The whaling ships recruited crews from both Orkney and Shetland. Ships making a voyage direct to the Davis Straits might call into to Stromness in Orkney to engage additional crew whilst vessels voyaging to the Svalbard Archipelago would visit Shetland for the same purpose. However, vessels such as the Diana of Hull often made a preliminary sealing voyage to Svalbard early in the season and returned to the Bressay Sound to offload their catches before making their main whaling trip to the Davis Straits and so recruited their additional crews for both voyages in Shetland.
The Orkney and Shetland Islands were also to have an enduring interest in the whaling trade that lasted well into the modern whaling era with many islanders from both archipelagos joining twentieth century whaling activities in the southern oceans.

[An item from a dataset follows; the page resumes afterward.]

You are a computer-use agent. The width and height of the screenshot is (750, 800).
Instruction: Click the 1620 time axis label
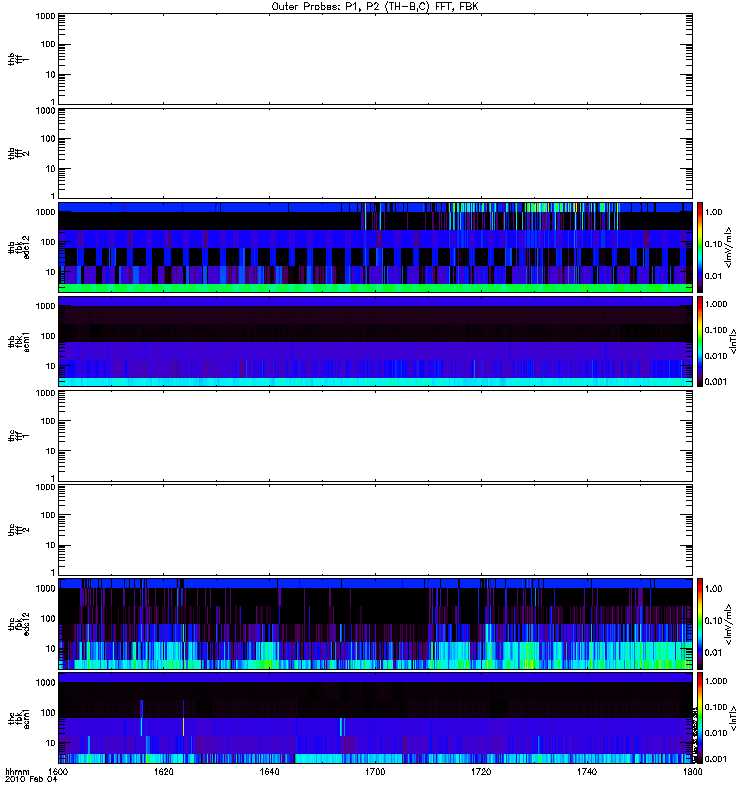click(x=164, y=771)
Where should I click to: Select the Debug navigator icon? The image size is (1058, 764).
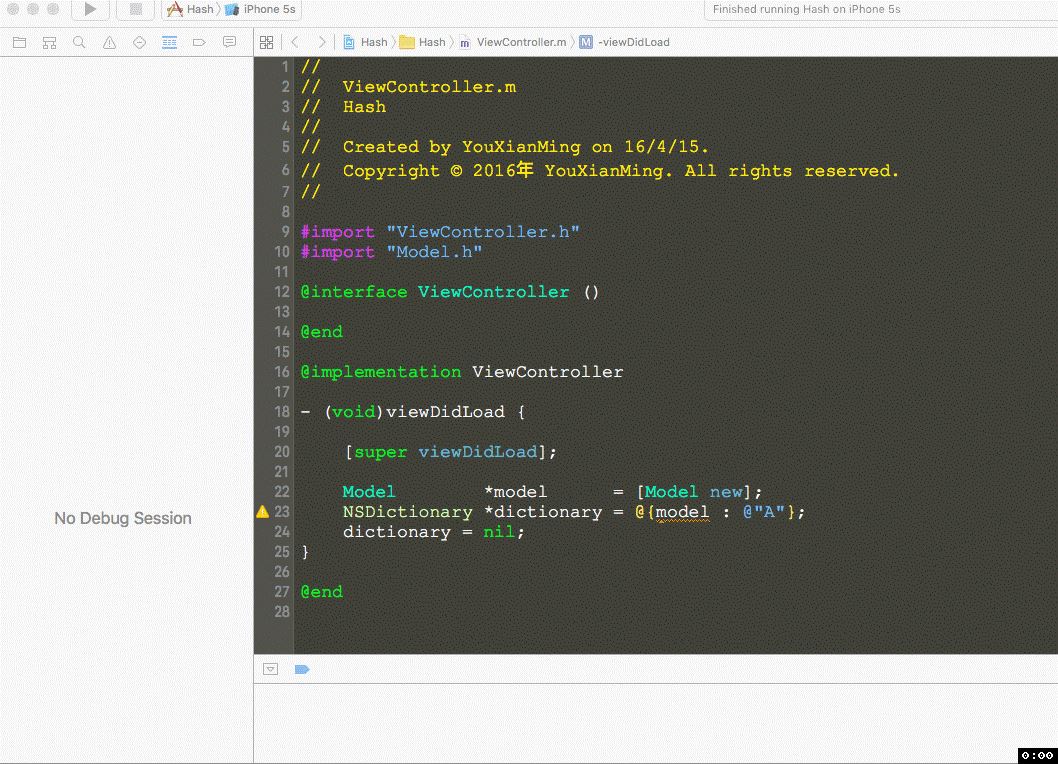[169, 43]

Much of the business of recruitment, victualling and the like were handled by agents, firms such as Hay and Company. My visit to the museum provided me with the opportunity to assess the usefulness of the records that survived.
Survey of the Records
The port of Lerwick was not a home port for whaling ships but, as I have said, a place where whaling ships could victual and recruit labour and this is reflected in the whaling archives to be found in the museum. The archives do not appear to include any ship’s whaling logs which is to be expected and therefore the opportunity to trace individual voyages, weather conditions and the like through this medium do not exist. However, a number of letters and short anecdotes from those involved in whaling voyages contained in the archive do furnish some qualitative information, the most substantive of these relate to the tragic voyage of the Hull whaleship Diana in 1866/7 during which ten Shetlanders and three Hull crew died.

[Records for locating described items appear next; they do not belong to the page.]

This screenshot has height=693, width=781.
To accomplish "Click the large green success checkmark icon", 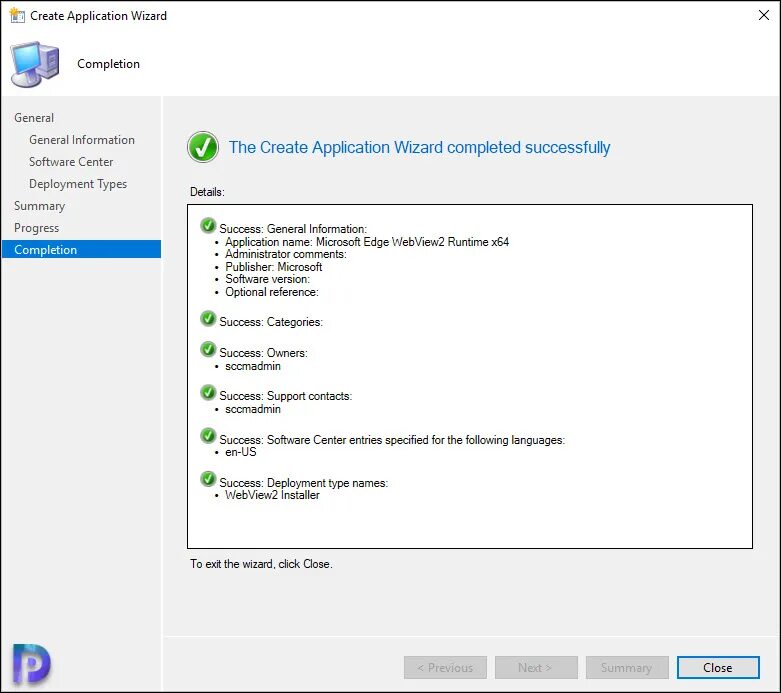I will (x=203, y=147).
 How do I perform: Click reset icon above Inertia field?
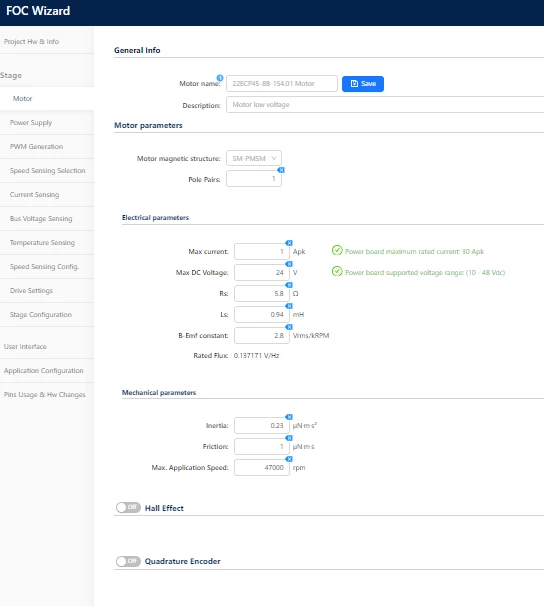[289, 417]
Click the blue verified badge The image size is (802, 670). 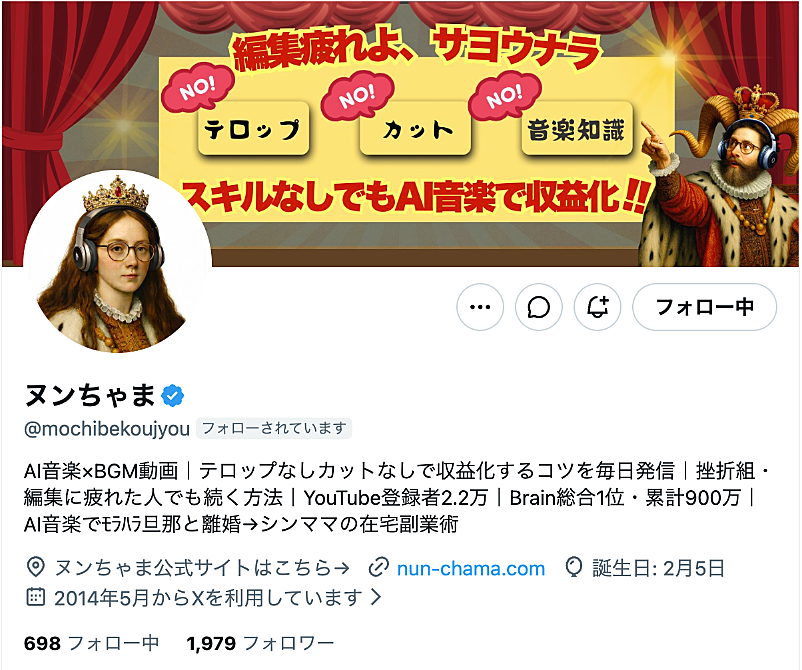(x=173, y=396)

They include a number of accounts of the voyage recalled by individuals themselves or recorded by commentators, though, of course, the Diana voyage was concerned with the post 1850 period.
The archive also includes an extensive run of material from Hay and Company who had a long involvement with whaling ships from various ports involved in the whale fishery and these seem to provide material relating to voyages in terms of people recruited, repairs to vessels and victuals etc rather than climatic details and the like.
Furthermore, the archive also includes some interesting surveys from the Napoleonic War period of the inhabitants of various parts of the archipelago which appear to provide detail on the proportion of members of households involved in the whale fisheries and Royal Navy Service. These may prove to be of particular value for social historians of the whaling trade.
Lecture and Radio Broadcast
During my visit I gave a very well attended public lecture on fisheries and whaling in the Shetland Museum and was able to use this opportunity to explain the role of ARCdoc and distribute information and records. This provoked some interesting questions. I also repeated the lecture for broadcast of Radio Shetland and took the opportunity to do some filming for the BBC on the voyage of the whaleship Diana.